» **What you need to do**: For every entry below, give it back exactly and leave out any image.

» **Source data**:
■ ■ ■
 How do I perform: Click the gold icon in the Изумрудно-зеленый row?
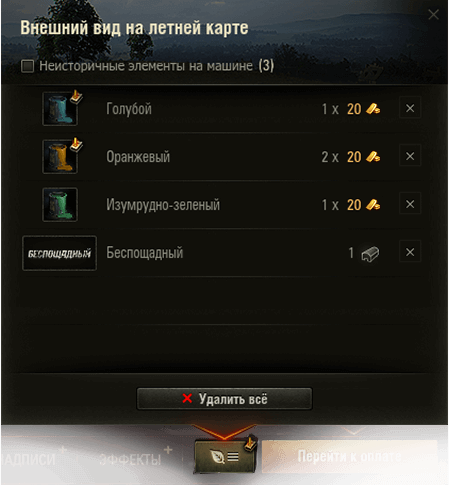point(373,205)
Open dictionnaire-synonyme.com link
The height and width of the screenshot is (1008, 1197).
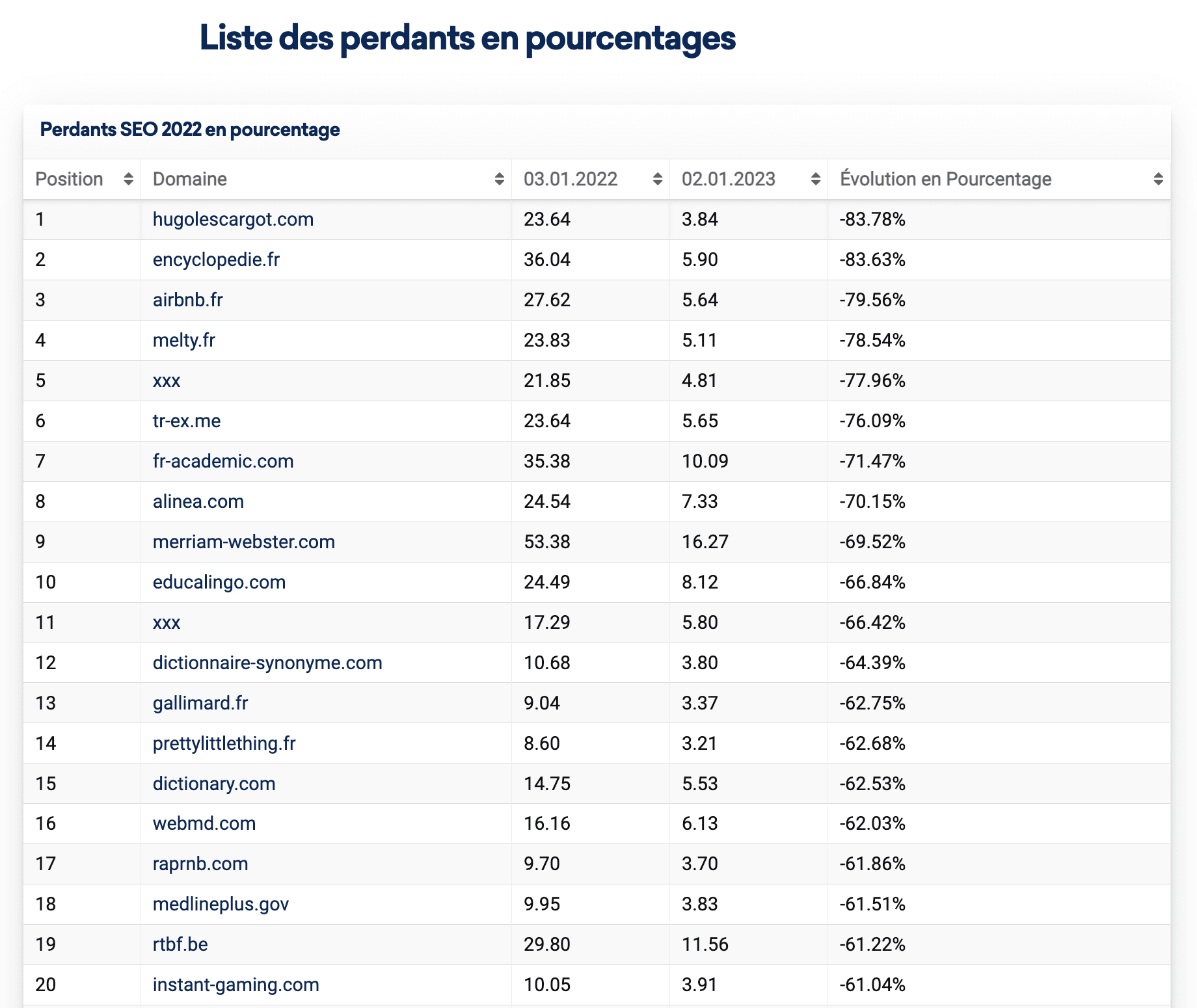(267, 663)
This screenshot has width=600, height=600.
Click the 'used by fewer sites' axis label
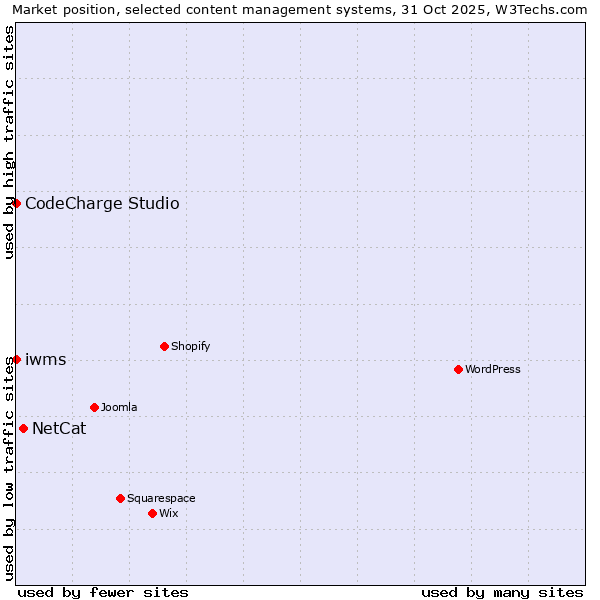[x=103, y=592]
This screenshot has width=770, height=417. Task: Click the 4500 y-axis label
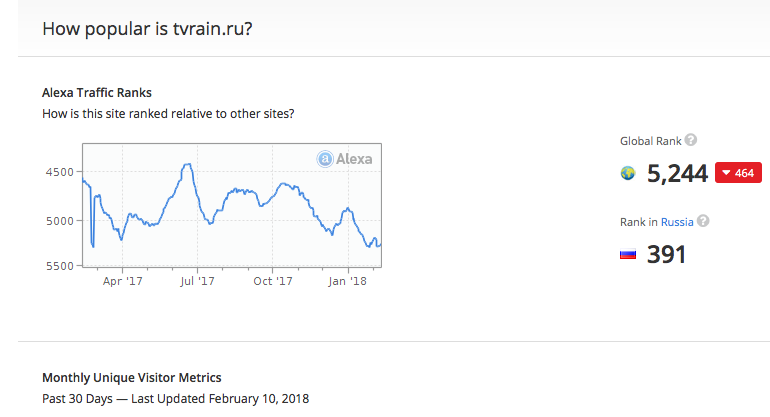(x=59, y=172)
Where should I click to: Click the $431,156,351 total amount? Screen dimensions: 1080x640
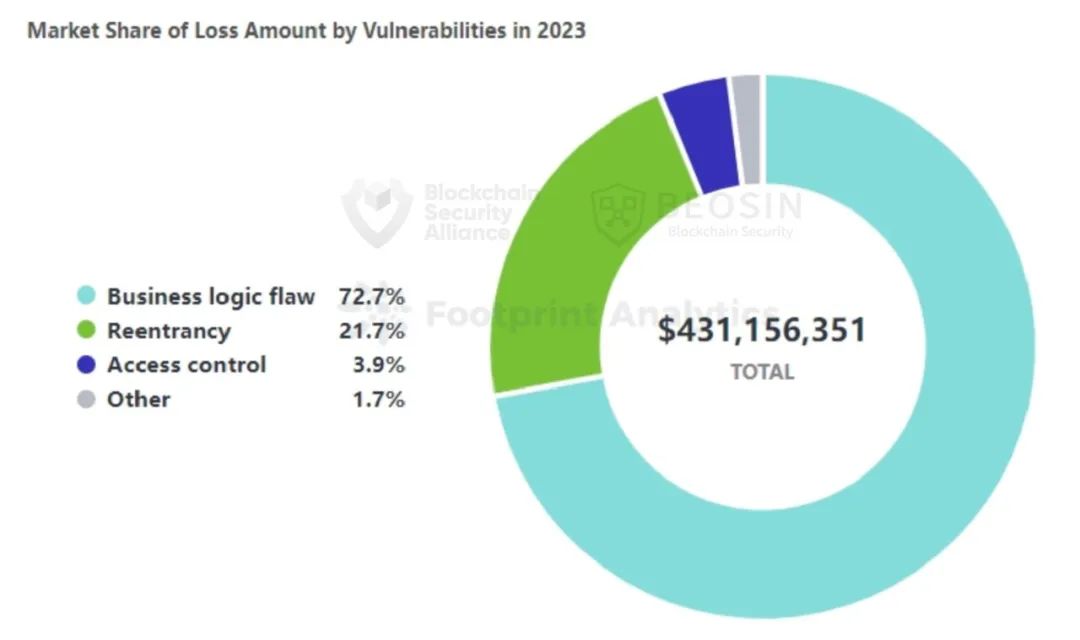tap(762, 330)
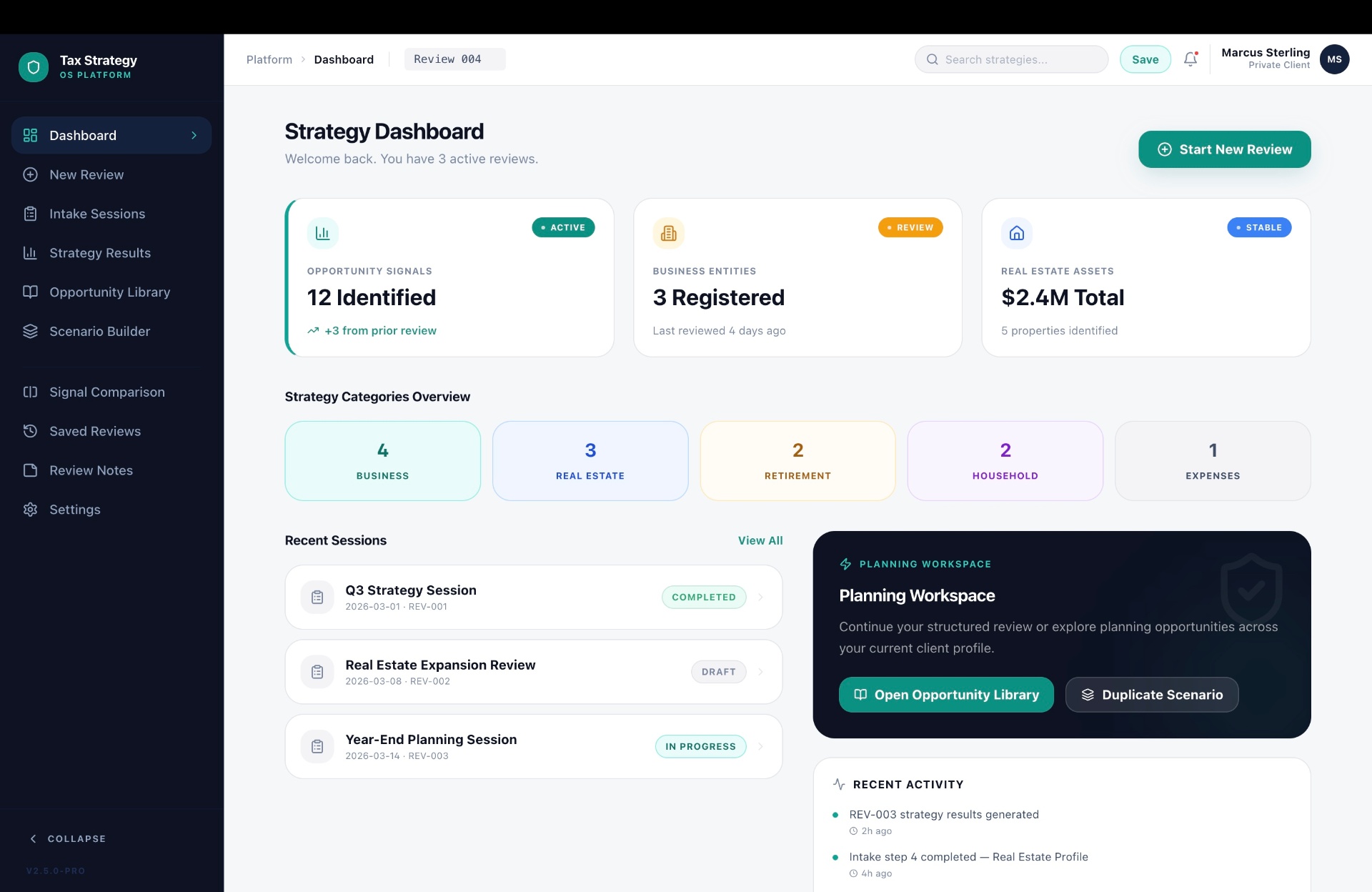This screenshot has width=1372, height=892.
Task: Click the Start New Review button
Action: click(1224, 149)
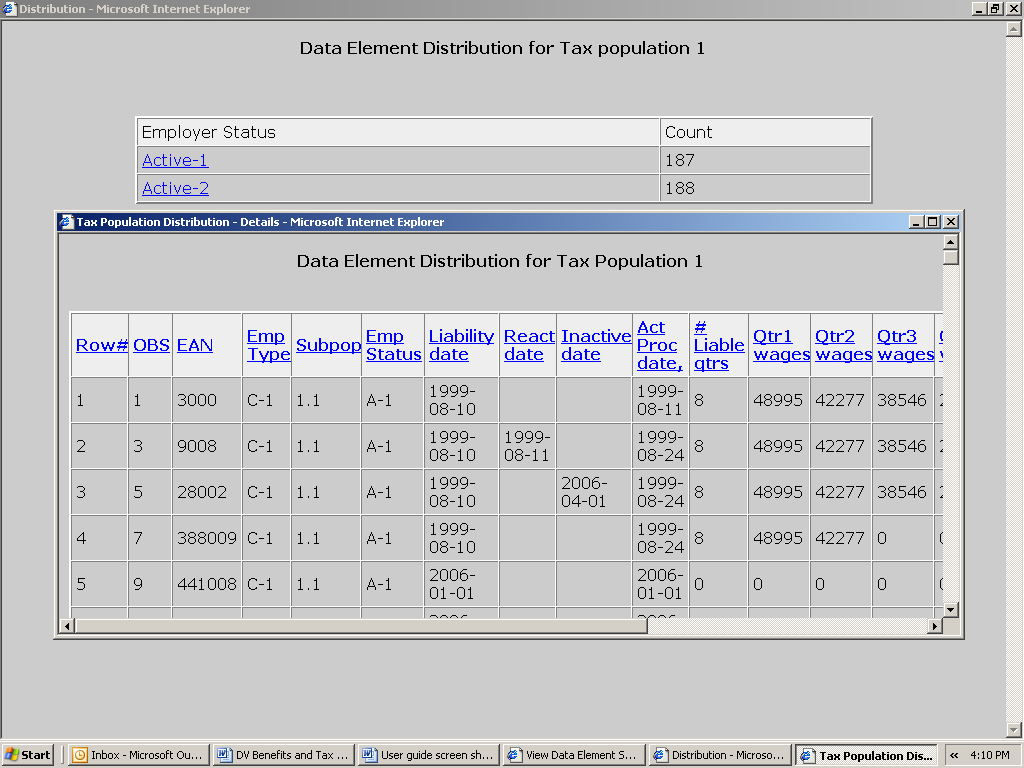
■ ■ ■
» **Solution below**:
 How do I perform: Click the gold icon in the Изумрудно-зеленый row?
point(373,205)
Open dictionnaire-synonyme.com link
The height and width of the screenshot is (1008, 1197).
(267, 663)
This screenshot has width=600, height=600.
Click the 'used by fewer sites' axis label
[x=103, y=592]
This screenshot has width=770, height=417. Task: Click the 4500 y-axis label
(x=59, y=172)
Where should I click to: Click the $431,156,351 total amount? Screen dimensions: 1080x640
tap(762, 330)
This screenshot has width=1372, height=892.
Task: Click the Start New Review button
Action: click(1224, 149)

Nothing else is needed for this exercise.